Het leven na een auto ongeluk

Een bijzonder beschadigd brein

Een bijzonder beschadigd brein

Met een harde klap verandert binnen een fractie van een seconde het leven van Rob uit Groesbeek. Op 5 april 2022 gebeurt er iets onverwachts.  s’ Ochtends op weg naar zijn werk belandt hij met zijn auto tegen een boom. Met ernstig hersenletsel tot gevolg.

Hoe het begon
De exacte oorzaak van de crash is tot op de dag van vandaag niet opgehelderd. Rob en zijn vriendin Marlou Peters zijn vanaf die tijd vooral bezig met verwerking en herstel.

Rob: “Van de eerste anderhalve week na het ongeluk herinner ik me niets. Ik reed naar mijn werk en heb de macht over het stuur verloren. De aanleiding is onduidelijk. Het is in ieder geval niet veroorzaakt door een hersenbloeding, telefoongebruik, alcohol of een defect aan de auto. Dat is door de politie en het ziekenhuis onderzocht en uitgesloten. Later bleek dat ik een lantaarnpaal en daarna de boom heb geraakt.”

Marlou: “Volgens ooggetuigen was de auto al zeker 15 meter aan het slingeren alvorens hij van de weg raakte. Mensen die er als eerste bij waren belden 112. Binnen 7 minuten was de brandweer ter plaatse. Een militair verleende eerste hulp.”

De boom kwam aan de rechterzijde de auto inzetten, Rob knalde met zijn hoofd tegen de passagiersdeur. Hij brak rechts zijn schedel en het brein botste inwendig op en neer. Een linker- en een rechter hersenbloeding waren het gevolg. Een ambulance haastte zich naar het Radboud Ziekenhuis in Nijmegen.

 De eerste uren
Marlou:“Ik zat op mijn werk en kreeg van een baliemedewerkster te horen dat de politie dringend op zoek was naar mij. Ik verstijfde. Wat is er gebeurd? Is Rob iets ernstigs overkomen? Of mijn ouders? Die onzekerheid op dat moment was slopend. Ik heb Rob gebeld, maar hij nam niet op. Niet op zijn mobiel, niet op zijn werk. Mijn ouders namen direct op, dus ik kreeg het vermoeden dat er iets met Rob aan de hand was. Tien minuten leken wel een uur. Toen de zus van Rob, Tanja, mij belde, wist ik dat het niet goed was.“

Van haar vernam Marlou dat Rob een eenzijdig ongeluk had gehad en naar het Radboud ziekenhuis was gebracht. Meer informatie had de politie haar niet kunnen geven. Was Rob gewond geraakt? Was hij overleden? Ze wisten het niet.

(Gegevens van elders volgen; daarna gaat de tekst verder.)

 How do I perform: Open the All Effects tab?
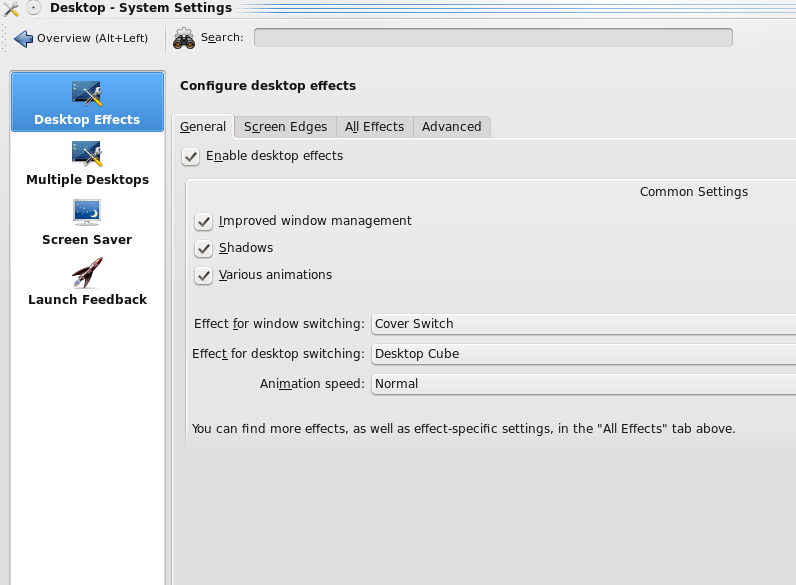(374, 127)
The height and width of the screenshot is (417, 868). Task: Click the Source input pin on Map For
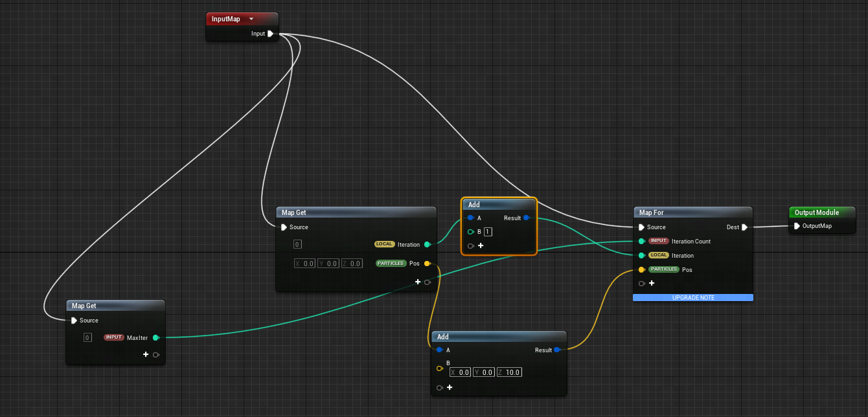click(641, 227)
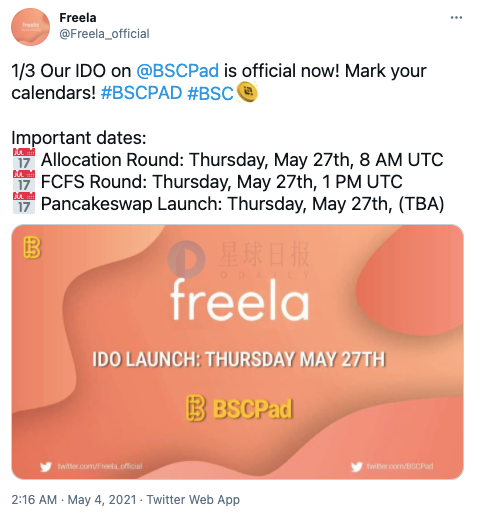The width and height of the screenshot is (477, 519).
Task: Open the #BSCPAD hashtag
Action: pyautogui.click(x=141, y=93)
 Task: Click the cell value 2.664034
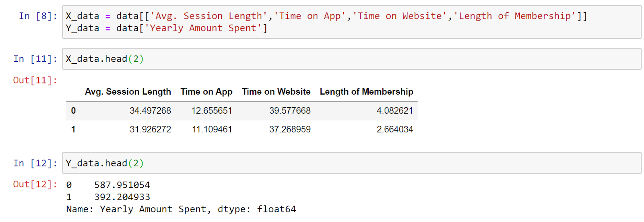pyautogui.click(x=395, y=129)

Marlou: “Ik sprong op mijn fiets en wist niet hoe snel ik bij de Radboud kon komen. Wat een dramatische rit! Alle scenario’s gingen door mijn hoofd. Toen ik binnen liep bij de spoedeisende hulp was mijn eerste vraag: ‘leeft 'ie nog?’ Mijn hart klopte in mijn keel. De zorgverlener lachte geruststellend, en zei, ‘ja, hij leeft nog’. Wat een opluchting! Samen met zus Tanja en vader Jos heb ik daarna urenlang in de wachtkamer gezeten, wachtend op informatie. Moeder Annemiek was onderweg naar het ziekenhuis vanuit Den Bosch. Daar was ze aan het shoppen voor onze bruiloft, die twee maanden later gepland stond.”

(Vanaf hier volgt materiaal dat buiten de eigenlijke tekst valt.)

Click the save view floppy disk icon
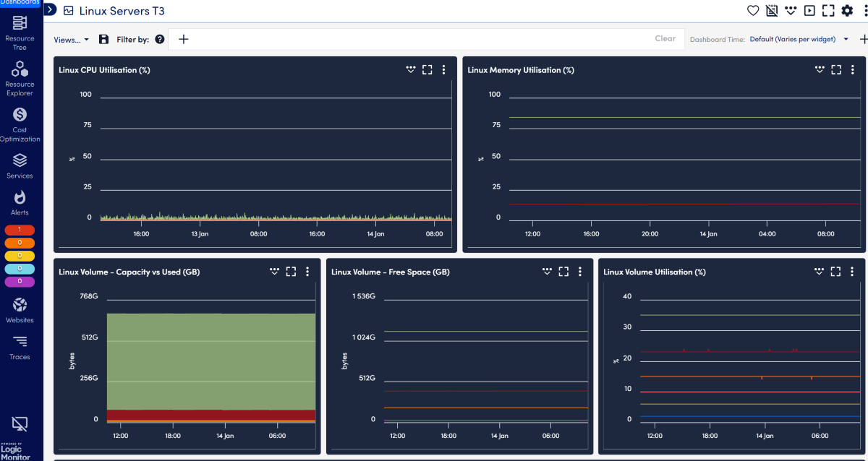Screen dimensions: 868x461 (x=103, y=40)
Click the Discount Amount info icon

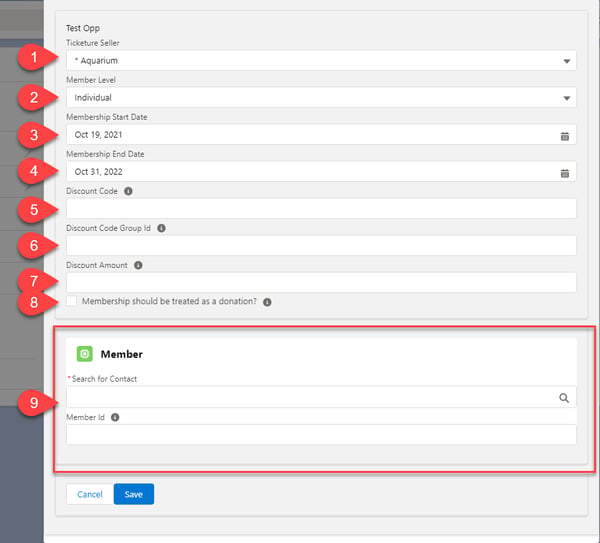(138, 265)
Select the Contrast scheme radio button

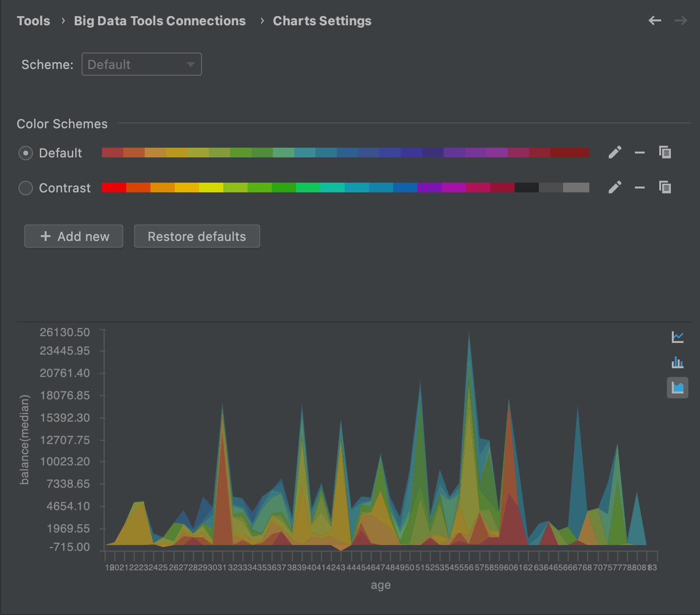[x=25, y=188]
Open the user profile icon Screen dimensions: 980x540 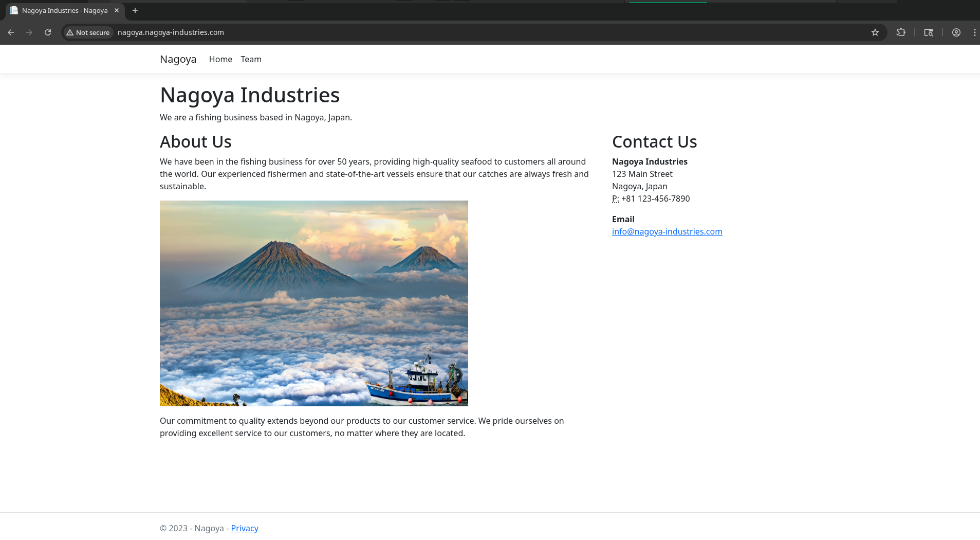[956, 32]
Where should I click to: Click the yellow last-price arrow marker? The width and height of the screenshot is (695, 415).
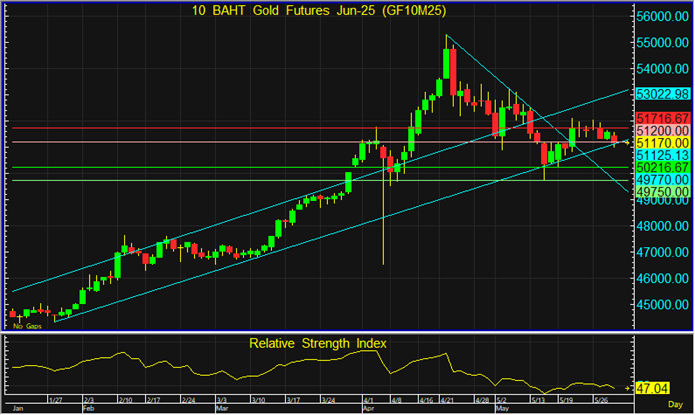click(625, 143)
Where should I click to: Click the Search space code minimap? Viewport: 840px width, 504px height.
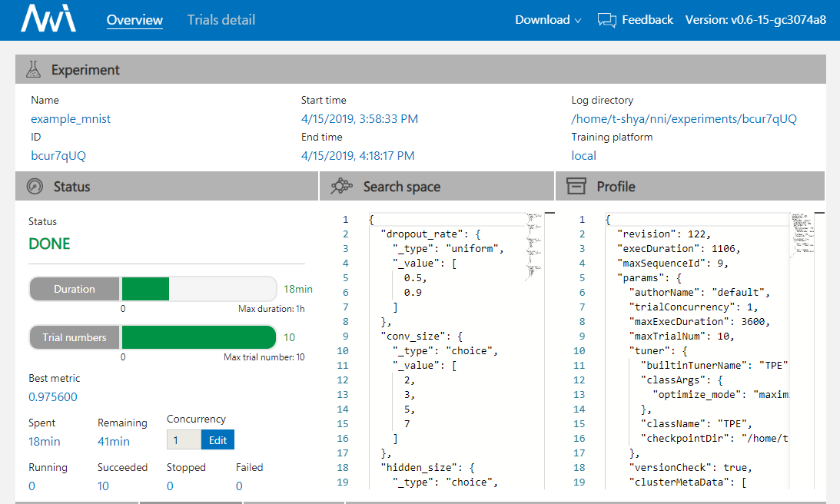click(x=533, y=246)
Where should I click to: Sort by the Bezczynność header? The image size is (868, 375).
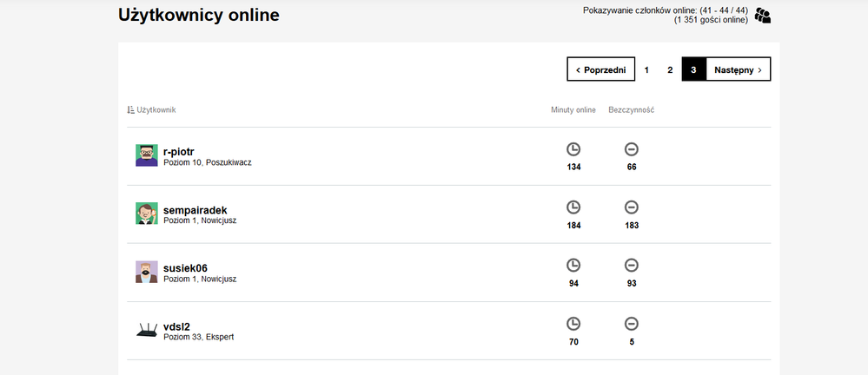632,110
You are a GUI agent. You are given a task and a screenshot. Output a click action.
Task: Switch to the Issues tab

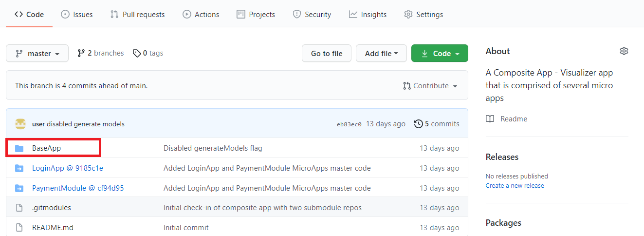77,15
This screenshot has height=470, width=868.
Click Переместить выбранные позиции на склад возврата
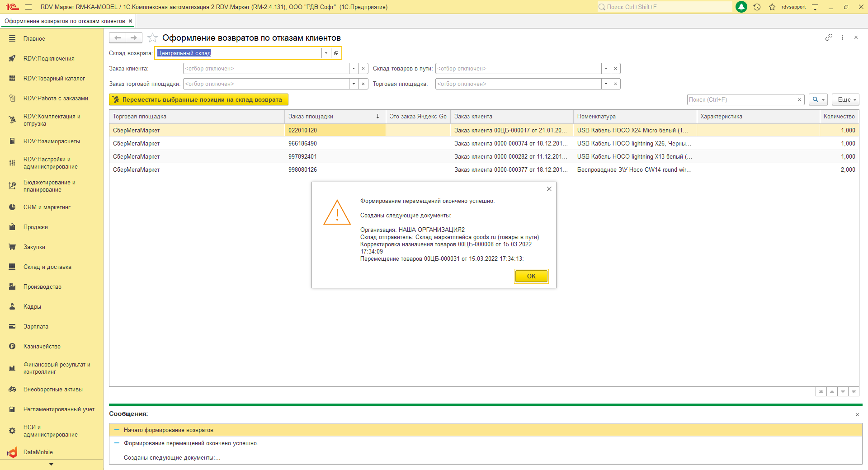click(x=198, y=100)
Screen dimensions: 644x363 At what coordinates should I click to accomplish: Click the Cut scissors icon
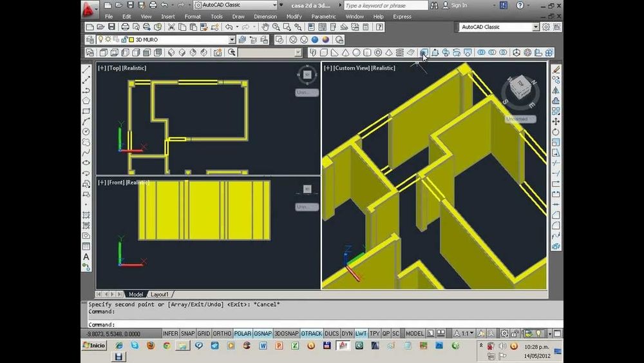point(171,27)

Rob: “Terwijl mijn familie zich in het ziekenhuis verzamelde, werd ik geopereerd aan één van de twee hersenbloedingen. Daar weet ik zelf uiteraard niets meer van. Na de operatie ben ik naar de IC gebracht. Hier werd ik door middel van medicatie in een kunstmatige coma gehouden.”

Marlou: “Net toen Annemiek binnenkwam, arriveerde ook de neurochirurg in de familiekamer. Ze zei: ‘de patiënt is stabiel, hij ademt.’  We konden Rob nu bezoeken op de IC. Op het eerste moment dat ik hem zag, viel er ondanks zijn ernstige letsel een enorme spanning van mij af. Ik voelde zijn lichaamswarmte en ervoer voor het eerst dat hij écht nog leeft.”

Is dit een droom?
Na drie dagen op de IC te hebben gelegen, wordt Rob verplaatst naar de afdeling neurochirurgie. Hier heeft hij de eerste week bijna alleen maar geslapen. Al gauw bleek dat hij lichamelijk geen uitval had, maar zoals gebruikelijk bij een hersentrauma was hij heel erg verward.

Rob: “Ongeveer anderhalve week later begon ik wat bewuster te worden van dat ik 'ergens' was, maar ik had niet duidelijk waar en waarom precies. Is dit echt? Is dit een droom? Mijn taalgebied in de hersenen was ernstig aangetast. Ik herkende mijn familie wel, maar begreep niet goed wat ze zeiden en kon hun naam niet meer noemen. Toen Marlou en Tanja doorhadden dat ik hen niet begreep lieten ze mij foto's zien van het ongeluk. Er vielen veel puzzelstukjes op hun plek. Ik liep naar de spiegel om te checken of die wond op de foto daadwerkelijk op mijn gezicht zat. Tot die tijd had ik niet doorgehad dat de rechterkant van mijn gezicht naar beneden hing doordat die zenuwen niet werkten. Mijn rechteroog kon ik niet dicht doen en een mondhoek bleef naar beneden hangen. Stemmingen en gevoelens had ik wel, maar ik had er geen mening over. Ik nam de werkelijkheid waar, maar kon het niet onder woorden brengen. Week na week werd ik steeds een beetje bewuster.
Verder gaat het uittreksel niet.